コハクと同じ金色の小さな羽根はまだ薄い膜が張っている。
血に染まりしぼんでいる生まれたての羽根。
コハクはその血と薄膜を、舌で丁寧に舐めとった。

悦びと愛おしさで舌鼓をうちながら。



「ん〜と、どれどれ・・・」
意識のないヒスイの向きを変え、視線を背中から顔に移す・・・。
そしてヒスイの口に指を入れて歯を探った。
「あ。あった」
ヒスイにはまだ牙が残っていた。
「よかったぁ〜・・・。こっち寄りになりすぎて抜け落ちちゃったらどうしようかと思ってたんだよね」
心底ほっとした顔をするコハク。
(加減が難しくて・・・上手くいくかどうか心配だったんだけど・・・ホント良かった・・・)
「これなら吸血意欲もなくならないハズ・・・これからもずっと僕の血を飲んで・・・ペロペロしてね」
(吸血天使かぁ・・・うん。悪くないぞ)
ムフフ・・・と、コハクは思わずにやけた。
それから大きな欠伸をした。
「僕も少し寝よう・・・さすがにちょっと・・・疲れ・・・た・・・」
コハクはヒスイの隣に倒れ込んで眠りについた。



二人は身を寄せ合って眠り続けた。
まる一日経った翌日の朝、ヒスイが先に目を覚ました。
暖かい日の光が差し込む静かな朝だった。
(お兄ちゃん・・・まだ寝てる・・・)
まどろみながらくすりと笑う。
(毎日一緒に寝てるけど、いつも私が先に寝て、お兄ちゃんが先に起きるから・・・)
天界にきてから一度もコハクの寝顔を見ていない。
(貴重なのよね。お兄ちゃんの寝顔って。よく見ておこう)
無防備なコハクの寝顔。

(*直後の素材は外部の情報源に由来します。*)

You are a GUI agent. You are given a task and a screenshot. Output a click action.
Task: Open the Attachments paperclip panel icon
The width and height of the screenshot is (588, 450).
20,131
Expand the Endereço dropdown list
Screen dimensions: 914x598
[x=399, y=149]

規則正しい寝息まで聞こえる。
(いいなぁ・・・こういうのも)
ヒスイは自分の背中に生えた羽根のことをすっかり忘れている。
育ての親に似るものなのか、ヒスイもかなり懲りない性格だった。
飽きもせずコハクに胸をときめかせる。
(お兄ちゃん・・・大好き)
ぴったりとコハクにくっついてヒスイはまた眠ってしまった。



「おはよう。ヒスイ」
次に目を覚ました時はもう昼だった。
コハクはランチの準備をしている。
「あれれ?」
気が付けばコハクの神殿。いつものベッド。
ちゃんとパジャマまで着ている。
「夢・・・?」
「じゃないよ」
ヒスイはパジャマの上着を脱いで、鏡越しに自分の背中を見た。
「わ・・・かわいい羽根」
「気に入ってくれた?」
「うん!」
小さいながらもコハクとお揃いの羽根。ヒスイは嬉しかった。
犬の尻尾のようにヒスイの羽根がパタパタと喜びを表わす。
コハクは笑った。
そしていつものように心の中で叫んだ。